O veículo anda, mas Deviz disse que não o aceitava.

Anónimo disse...

> Um veículo de carga com 25 anos - se bem conservado - tem lugar num museu. Contabilisticamente está cinco vezes amortizado. Não há peças e sobressalentes.
> Deviz Simango fez o que devia. E fê-lo com muita diplomacia, alegando que a Camara do Porto provavelmente desconhece a realidade da Beira.
FM

Reflectindo disse...

Mesmo que esse veículo ande, na Beira não se usaria por muito tempo e em princípio seria mais caro para o Município em reparacões, etc. Daviz agiu muito bem e sempre como ele. Coisas que ele sabe serem inúteis e dispendiosas ao seu município ele diz de cara. Ele não negou os 150 casacos de fatos de trabalho, três computadores, livros e equipamento escolar, mas aquilo que seria mais um problema para ele e o município.

J Francisco Saraiva de Sousa disse...

Então, fez bem. Que exija outros meios menos velhos. Afinal, eles estão abandonados. Até custa ver tanto desperdício...

Reflectindo disse...

Exigir para ser oferecido um veículo menos velho, penso que é o que Daviz não vai fazer.
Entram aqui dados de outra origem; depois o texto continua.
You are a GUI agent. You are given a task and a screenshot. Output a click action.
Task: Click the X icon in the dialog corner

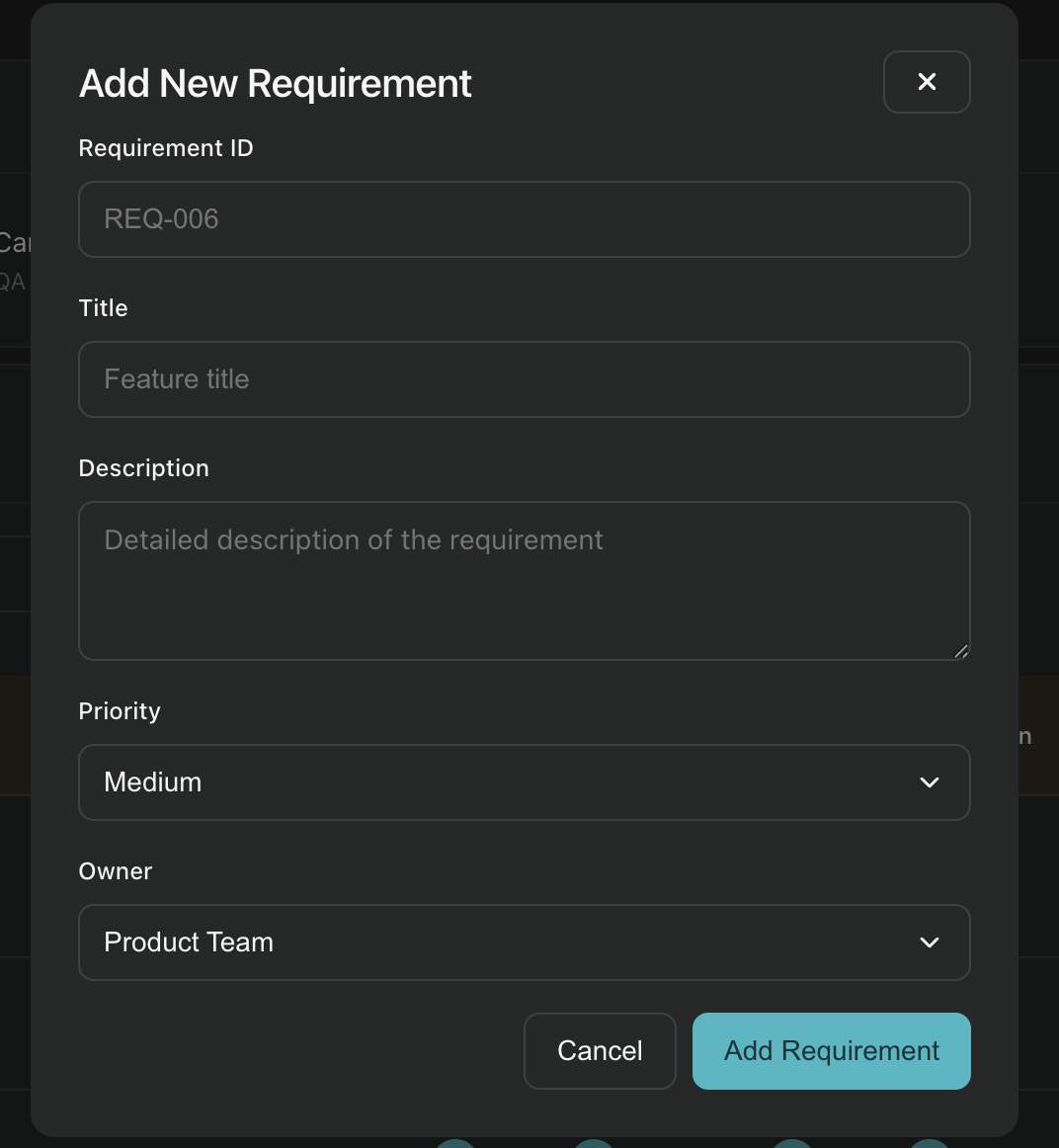927,82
Talvez os munícipes do Porto possam fazer isso, pois segundo os comentários no Mocambique para todos, parece que o gesto do Rui Rio irritou a alguns portuenses.

J Francisco Saraiva de Sousa disse...

Rui Rio irrita mesmo todos, a começar pela comunicação social e magistrados. Mas agora que quer novo mandato está a ceder mais.
Até está a construir a maior Àrvore de Natal da Europa. Depois de levar a cabo as obras da Avenida contra todos, está a destruir os pavimentos, por causa da Árvore descomunal e da energia que vai consumir. É assim... são mandões! Pelo andar da onda, vamos ter uma Avenida alterada depois do Natal, talvez sem Siza.
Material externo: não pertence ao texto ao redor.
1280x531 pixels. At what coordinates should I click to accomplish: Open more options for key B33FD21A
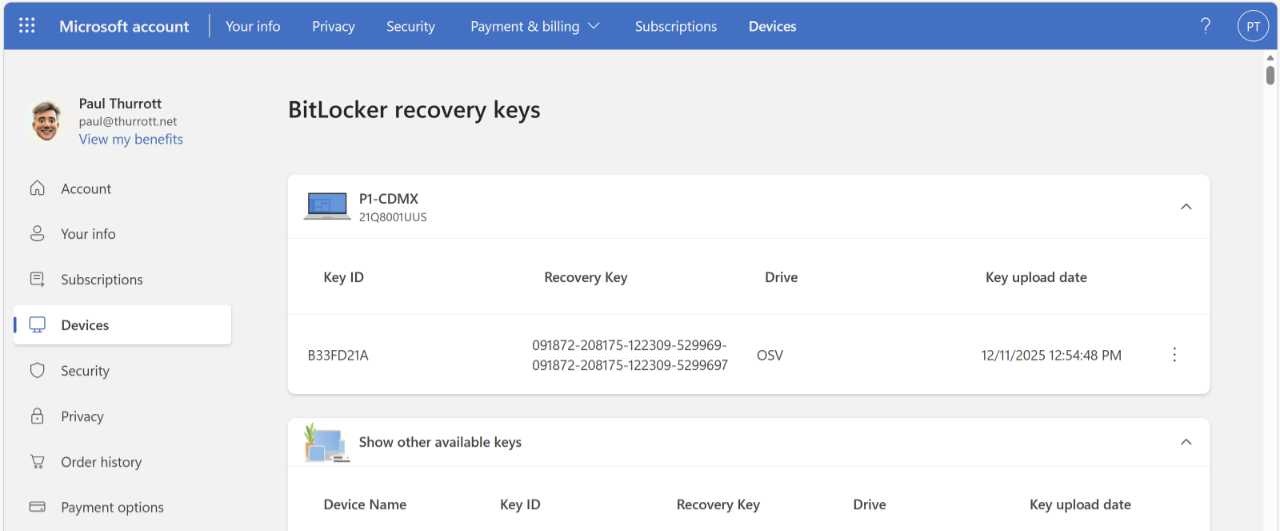[1174, 355]
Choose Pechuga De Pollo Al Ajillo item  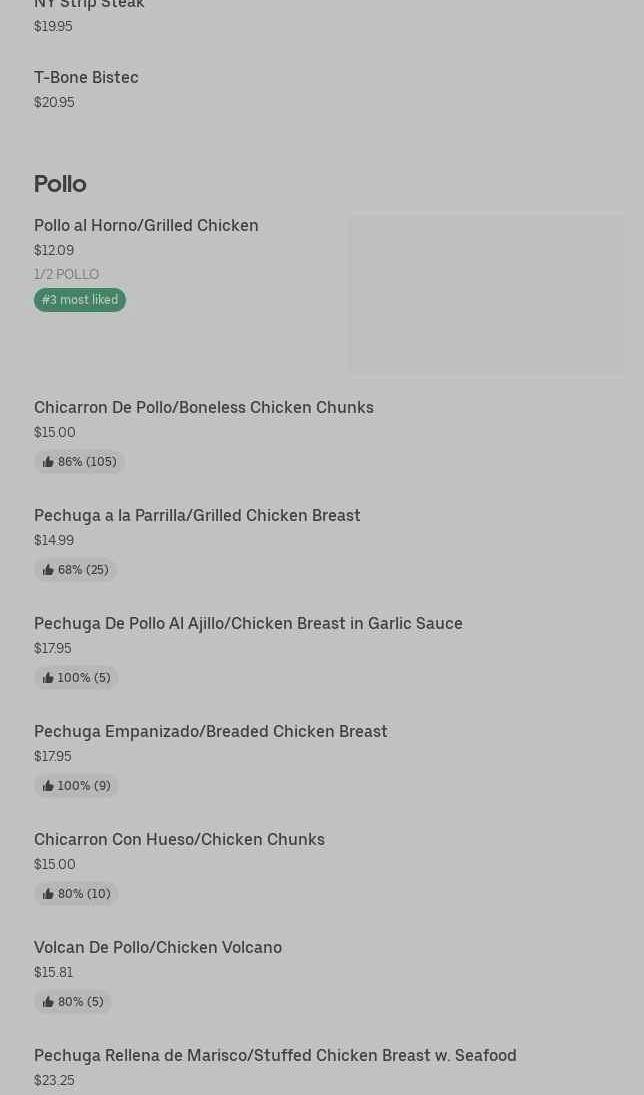pyautogui.click(x=248, y=624)
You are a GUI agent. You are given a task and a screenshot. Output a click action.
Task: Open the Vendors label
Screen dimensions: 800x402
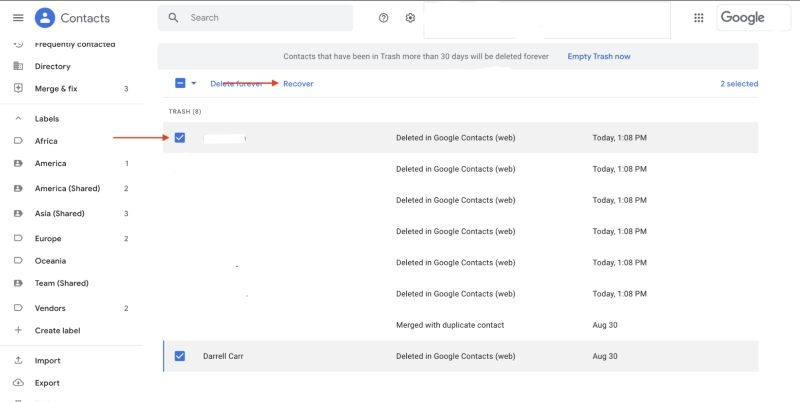(51, 309)
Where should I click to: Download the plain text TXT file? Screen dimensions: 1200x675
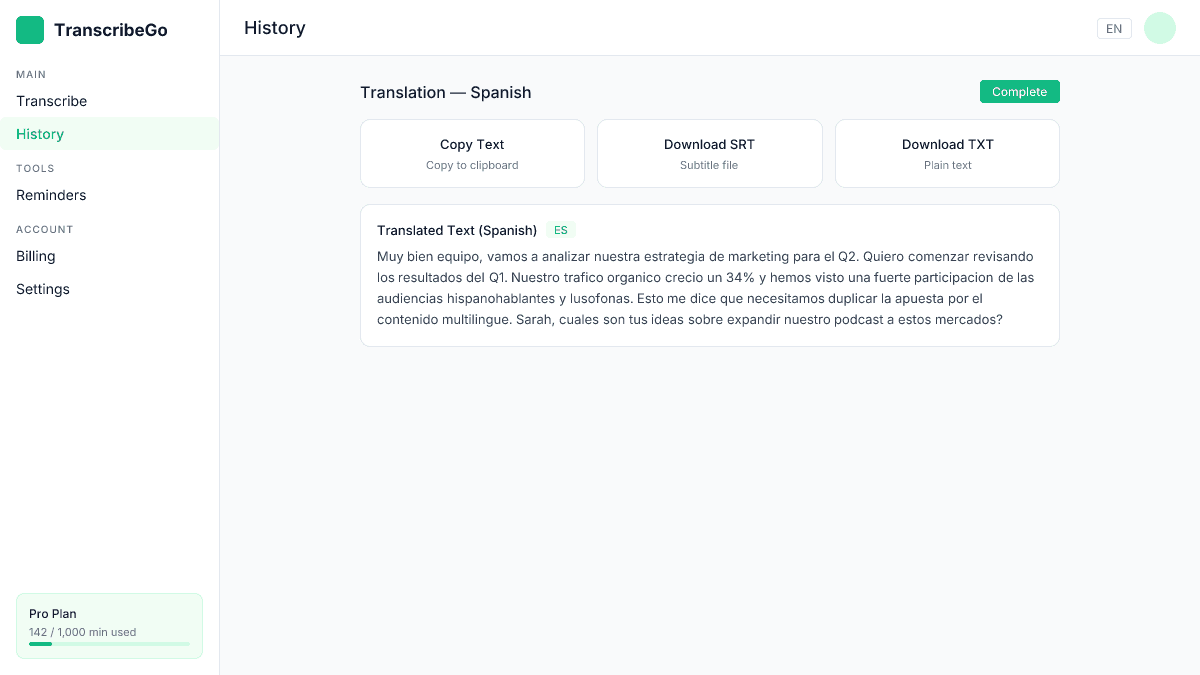947,153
J Francisco Saraiva de Sousa disse...

Donde vem o dinheiro? Dos impostos que aumentam sempre nas contas da luz, electricidade, etc.

Carlos Serra disse...

Megalomania natalícia, a desse Rui.

Paula Araujo disse...

Parece-me correcta a decisão de Simango. Um Mercedes com 25 anos deve ser uma tremenda dor de cabeça. Em Moçambique, praticamente, não se comercializam veículos europeus pelo que a manutenção de um Mercedes deve custar uma pequena grande fortuna.

Esperemos que os casacos de trabalho não sejam anoraks de penas (o Porto é muito frio!).

Os portugueses são generosos com os países africanos mas um bocadinho mais de bom senso não ficava mal.